Au Soudan, les paysans souffrent, loin de la révolution agricole voulue

Par La rédaction

WAD MADANI (Soudan) (AFP) - (AFP)

Debout au milieu d'un champ verdoyant proche du Nil, Al-Hajil se bat au quotidien pour tirer des revenus de sa ferme, malgré les grands espoirs que le gouvernement du Soudan place dans l'agriculture, sur fond de potentiel déclinant des terres fertiles.
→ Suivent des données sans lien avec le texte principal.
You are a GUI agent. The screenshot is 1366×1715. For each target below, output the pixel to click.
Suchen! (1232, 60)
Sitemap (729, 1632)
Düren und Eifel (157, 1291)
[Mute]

La production agricole est désormais au centre des préoccupations du pays, dont 90% des devises fortes proviennent du pétrole et qui cherche à diversifier son économie, l'argent tiré de "l'or noir" devant fondre comme neige au soleil avec l'indépendance du Sud-Soudan prévue le 9 juillet.

Bien que les hauts responsables insistent sur la capacité de l'agriculture à atténuer l'impact de cette sécession sur l'économie, les paysans mécontents de la Gezira, le grenier du Soudan, n'attestent pas d'une quelconque révolution agricole.

"La situation dans l'agriculture est pire qu'il y a 10 ans parce que les coûts ont triplé et qu'il n'existe pas de stratégies pour améliorer la production ou aider à la commercialisation", explique Al-Hajil.

Cet agriculteur de 50 ans dit avoir vendu 12 camions de tomates cet hiver, réalisant un bénéfice net de seulement 200 livres soudanaises (45 euros).Selon lui, les bas prix saisonniers, l'envolée des coûts de production et l'absence de soutien du gouvernement sont à blâmer.

Le Soudan recherche désespérément des investissements étrangers pour redonner vie à son secteur agricole, surtout auprès des pays voisins dont l'Egypte et l'Arabie saoudite.

Le "Projet Gezira", un programme vaste mais négligé par le Soudan, est le joyau d'une activité agricole autrefois prospère, avec son labyrinthe de canaux irriguant 840.000 hectares de terres fertiles entre le Nil bleu et le Nil blanc.Il a été mis sur pied à partir de 1925 par la puissance coloniale britannique afin d'y cultiver du coton.

"Le coton, le sorgho, le blé et l'arachide sont les quatre principales cultures du Projet Gezira.Nous espérons pouvoir augmenter la production du sucre, des fruits et de la viande", a affirmé à l'AFP Osman Simsaa, directeur général du projet.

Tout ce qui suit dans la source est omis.